Job »
Output the lines of the entries from the line with "Toggle Insert Colorbar on the plot" through the end of the entries as a Markdown table with the columns No. and Line, numbering the rows and skipping blank lines. Leave the pictures out of the answer.

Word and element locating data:
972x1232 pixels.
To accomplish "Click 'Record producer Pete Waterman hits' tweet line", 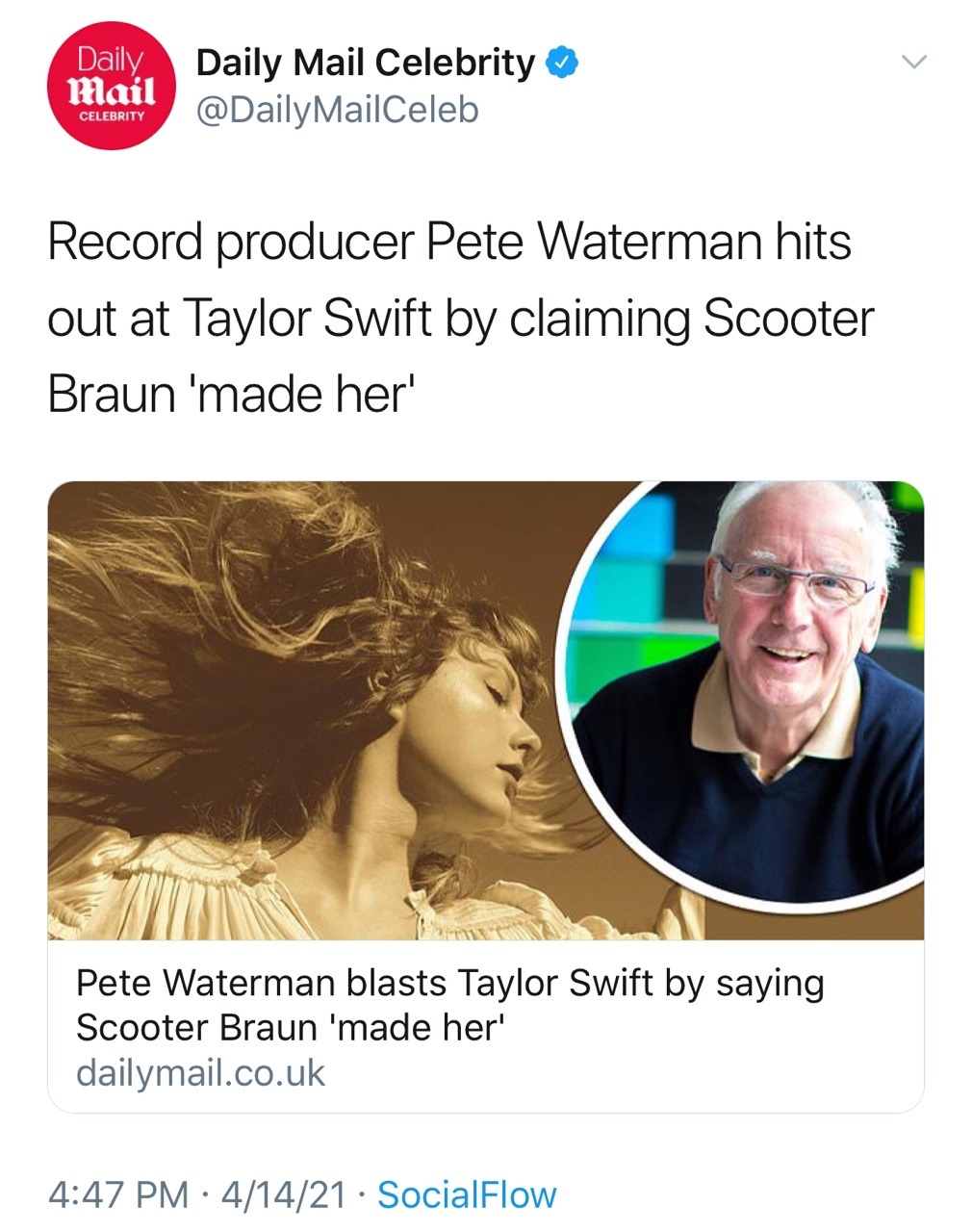I will coord(448,242).
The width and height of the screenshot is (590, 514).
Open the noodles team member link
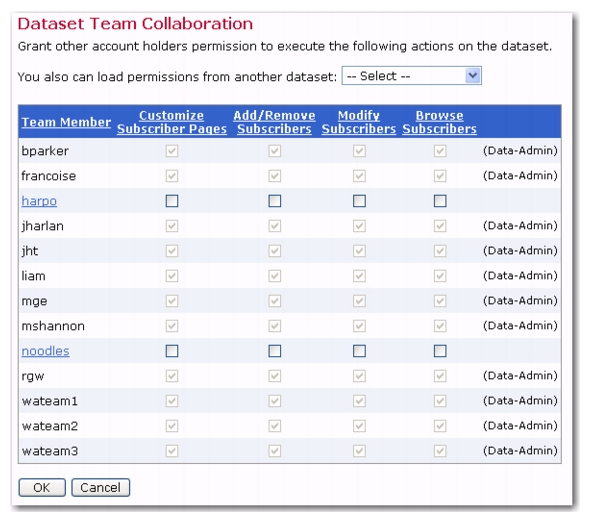pos(46,351)
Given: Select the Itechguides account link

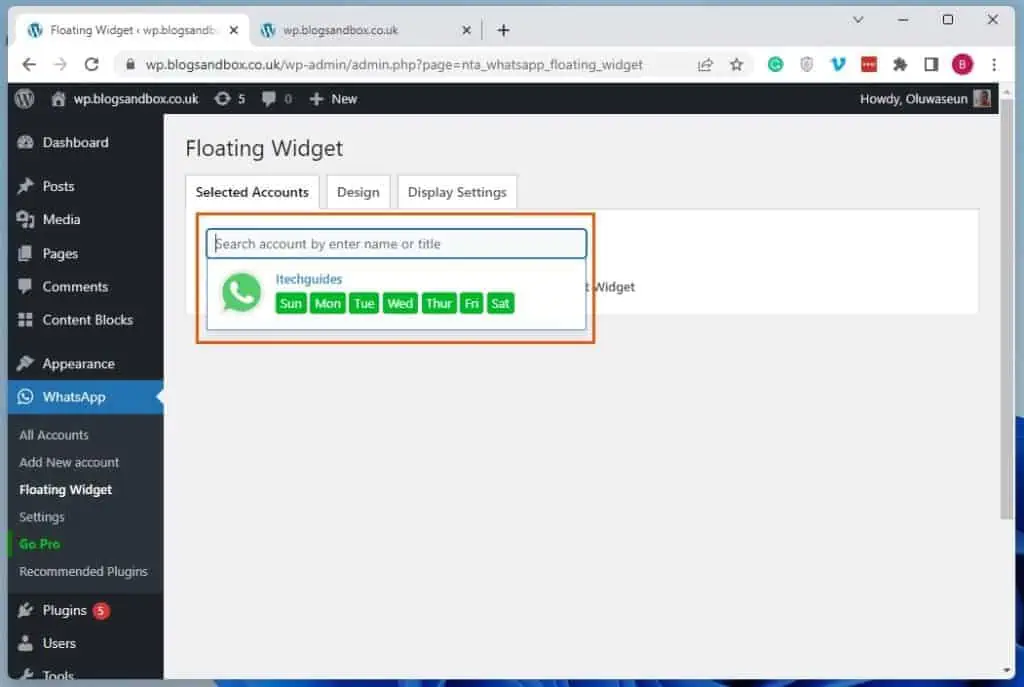Looking at the screenshot, I should pos(308,279).
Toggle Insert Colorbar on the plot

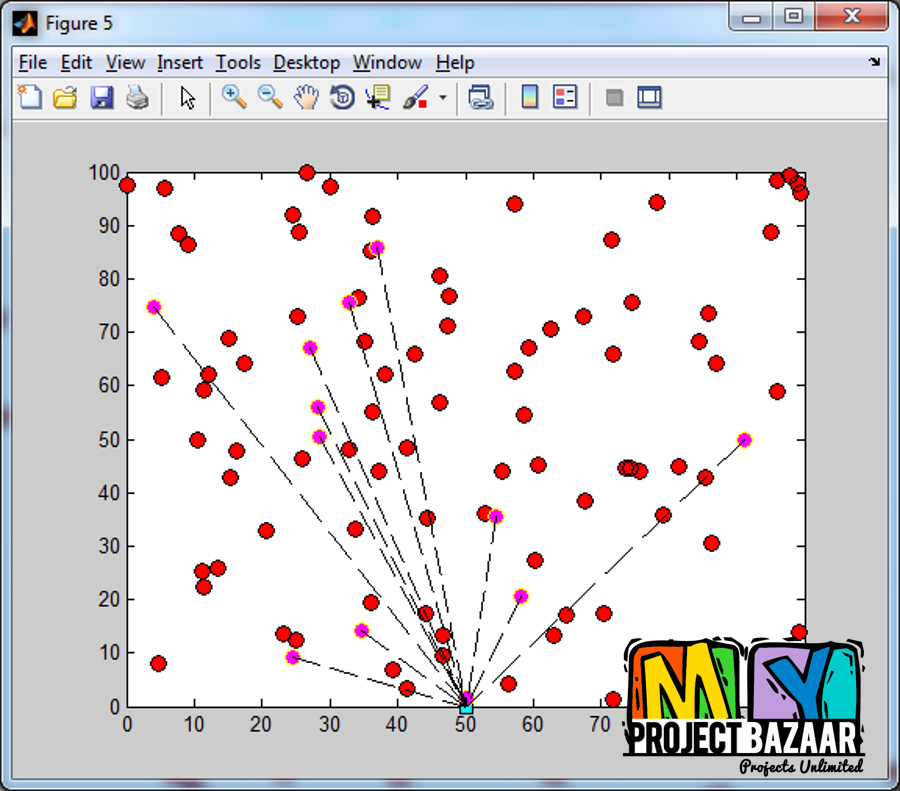click(530, 97)
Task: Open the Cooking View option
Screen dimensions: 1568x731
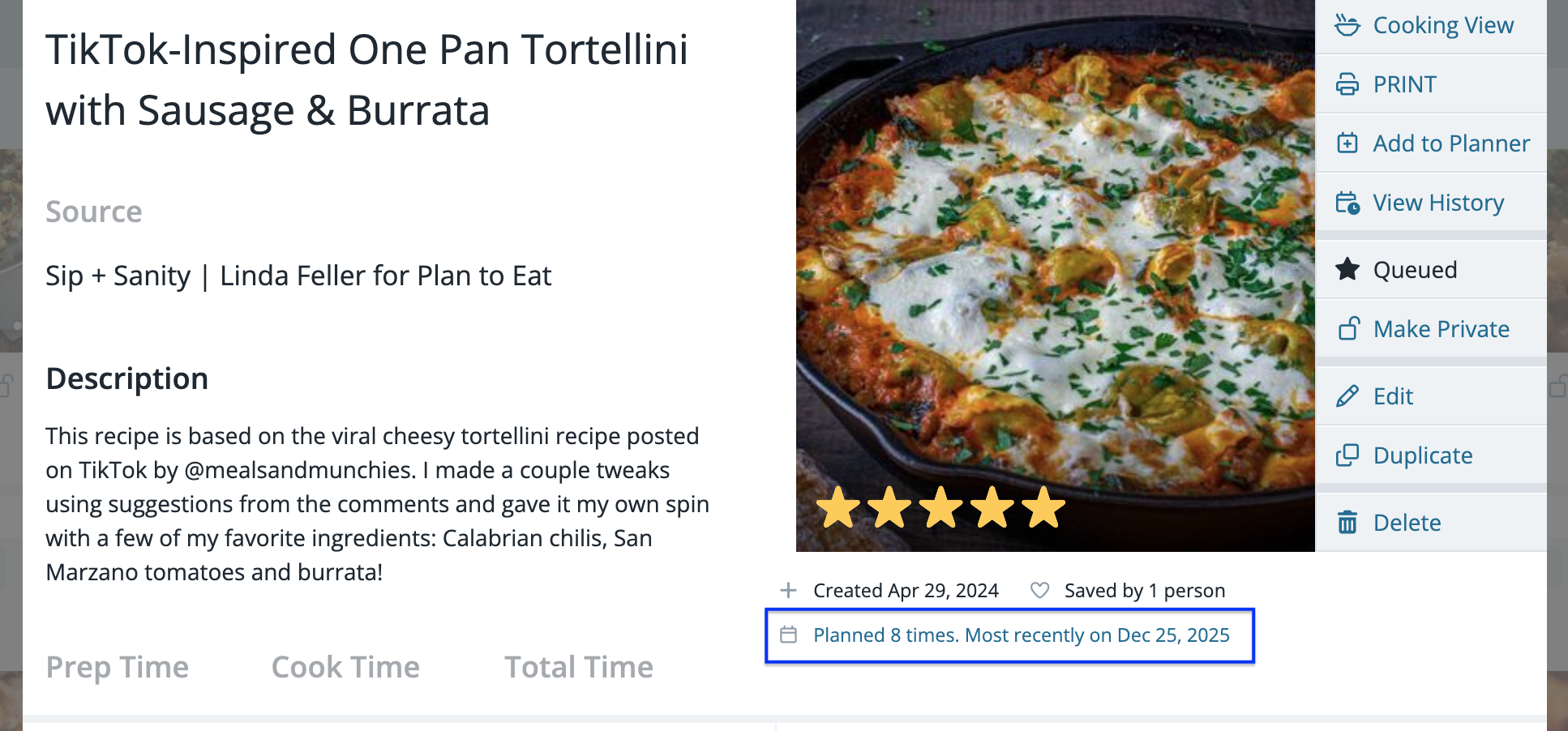Action: [x=1442, y=25]
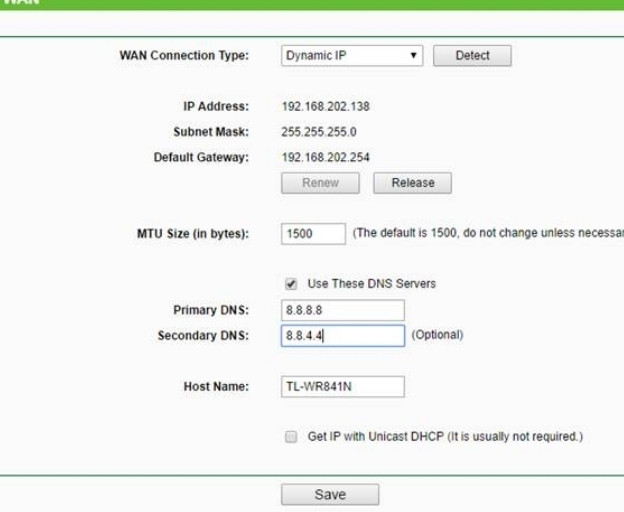Save the WAN settings
624x512 pixels.
click(x=330, y=494)
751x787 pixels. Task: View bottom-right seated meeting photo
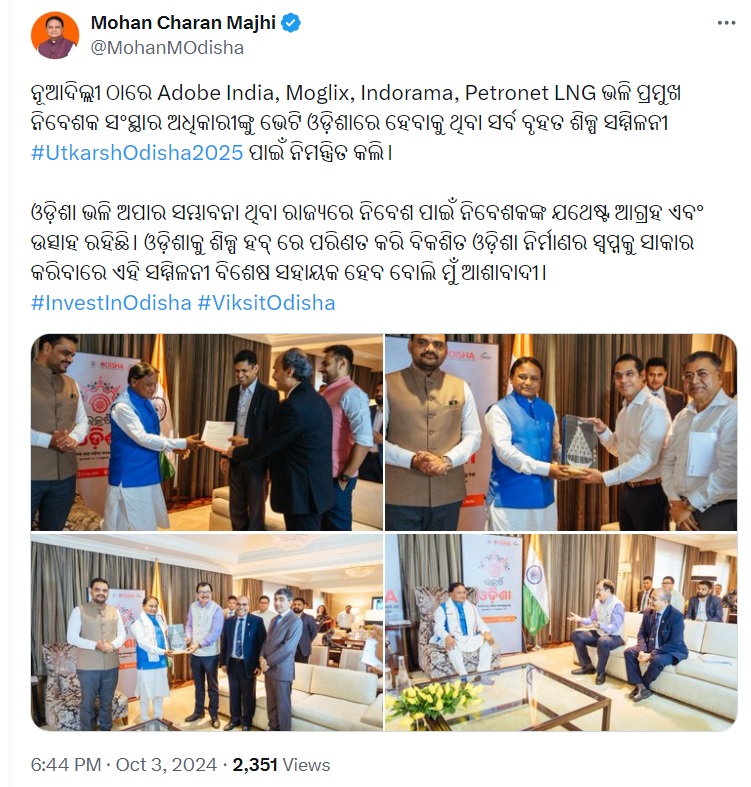click(561, 632)
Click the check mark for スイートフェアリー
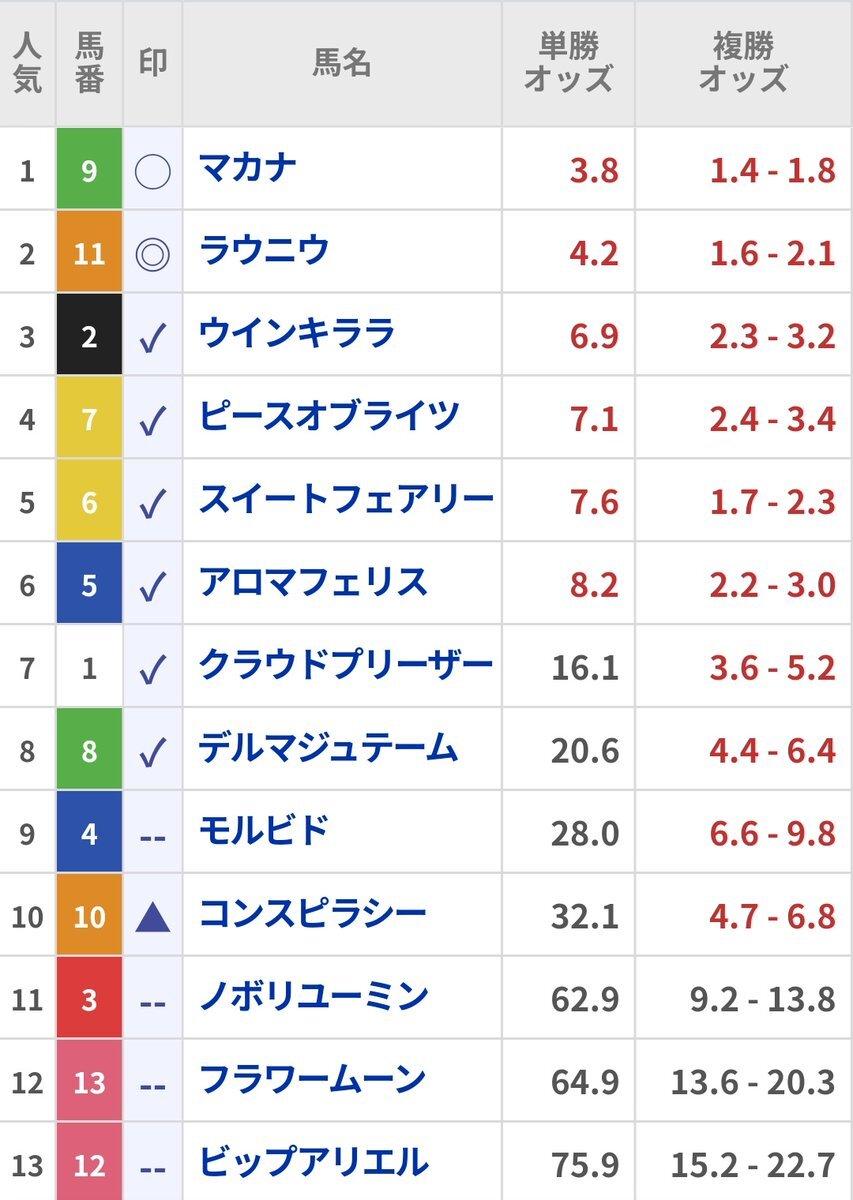 coord(152,505)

Correct output »
| No. | Line |
|---|---|
| 1 | Toggle Insert Colorbar on the plot |
| 2 | click(530, 97) |
| 3 | Task: Open the Cooking View option |
| 4 | Screen dimensions: 1568x731 |
| 5 | Action: [x=1442, y=25] |
| 6 | Save the WAN settings |
| 7 | 624x512 pixels. |
| 8 | click(x=330, y=494) |
| 9 | 751x787 pixels. Task: View bottom-right seated meeting photo |
| 10 | click(561, 632) |
| 11 | Click the check mark for スイートフェアリー |
| 12 |  coord(152,505) |